Data Exploration in Javascript

Google Analytics has a nice screen which shows alerts for changes that appear interesting – basically any large increase or decrease in traffic from a particular source:

ga

With appropriate API hooks, this screen could be built for any application that models data in a dimensional fashion, e.g. that uses faceted navigation (like Amazon search), or many reporting applications used to measure sales, compliance, market research, etc. Ideally this application should find interesting concepts in the data on it’s own, with minimal intervention – reporting systems with dozens or hundreds of dimensions can quickly become overwhelming, causing the user to miss important information.
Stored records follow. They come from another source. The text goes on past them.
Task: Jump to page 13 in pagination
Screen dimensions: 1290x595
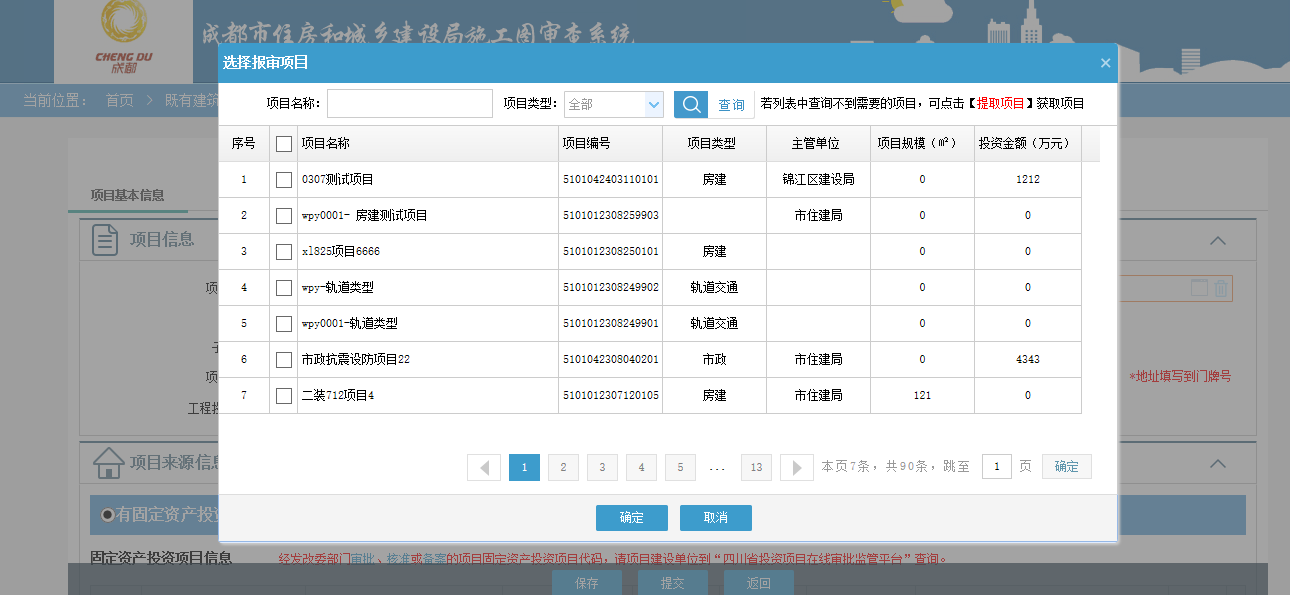Action: tap(756, 467)
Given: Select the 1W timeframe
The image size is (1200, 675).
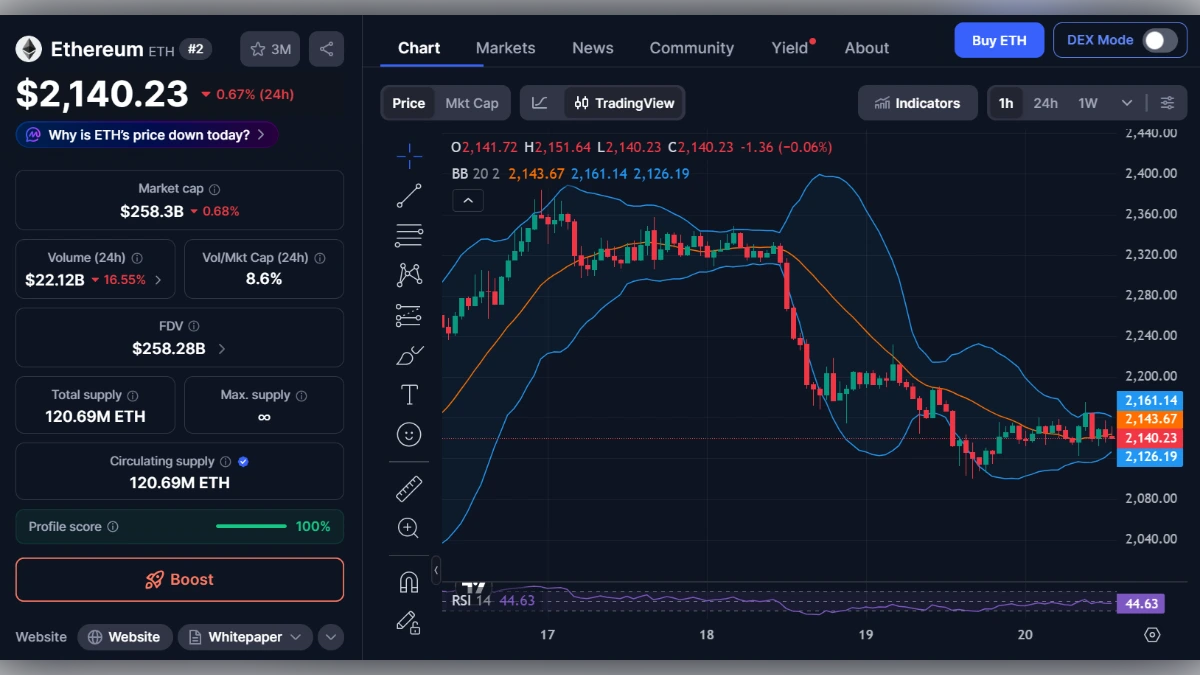Looking at the screenshot, I should tap(1086, 102).

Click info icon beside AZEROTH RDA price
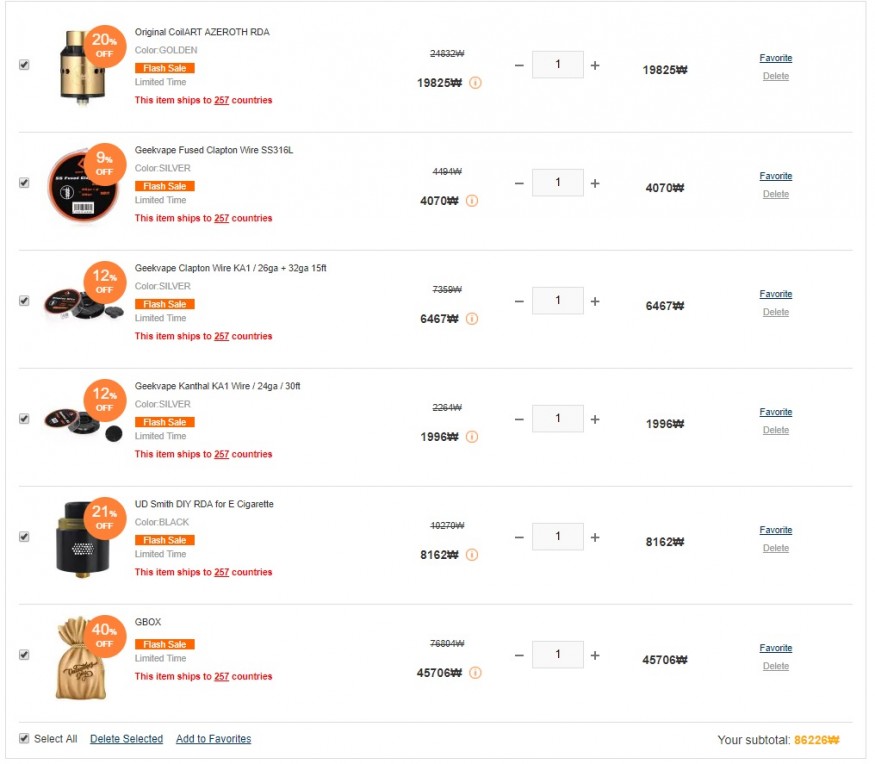475,83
It may also not be able to explore all options, given the scale of such systems.

Google Analytics has a decent API, so I’m demonstrating it there, but have tested the ideas elsewhere – this could work just as well against and Oracle data warehouse or Solr, although the intent is to work against a JSON API which returns string labels and numerical counts of events.

I modified the “Hello World” sample Google provides to take query arguments and a callback:

function findResults(query, cb) {
  makeApiCall($.extend(query, {   
    'metrics': metrics[0],
    'dimensions' : dimensions[0]
   }),
   cb 
 );
}

The core of this concept requires extracting a few concepts:

  • Dimensions that can be filtered
  • Dimensions that can be grouped (GA calls these metrics)
  • Dates – another dimension, but requires special handling. We want to make special comparisons, e.g. year over year, month over month, 28 day period / 28 day period to make dates line up

Google Analytics separates “metrics” and “dimensions”:

var dimensions = 
  ['ga:visitorType', 'ga:visitCount', 'ga:daysSinceLastVisit'];
var metrics = 
  ['ga:visits', 'ga:newVisits'];

Before proceeding, it’s worth discussing what constitutes an “interesting” event. Realistically, we expect to find several types of events:

  • Natural (milestones, hiring a new vendor)
  • Infrequent (hurricane, lawsuit)
  • Preventable (fraud, human error, software defects
  • Encourable (good hire, research discovery, sales increase)

Some of these may be large (a massive traffic increase), or minor, such as an intermittent error. If you’re doing advertising for instance, you may consider statistical significance important, whereas you may not for compliance or error monitoring purposes. It’s important that different facets of interestingness can be combined easily, without being overly specific.

This system needs to queue up queries to run to explore data. There are two kinds of interesting – interesting enough to report, and interesting enough to drill down. Depending whether you want deep detail or broad insight would dictate a depth vs. breadth first approach.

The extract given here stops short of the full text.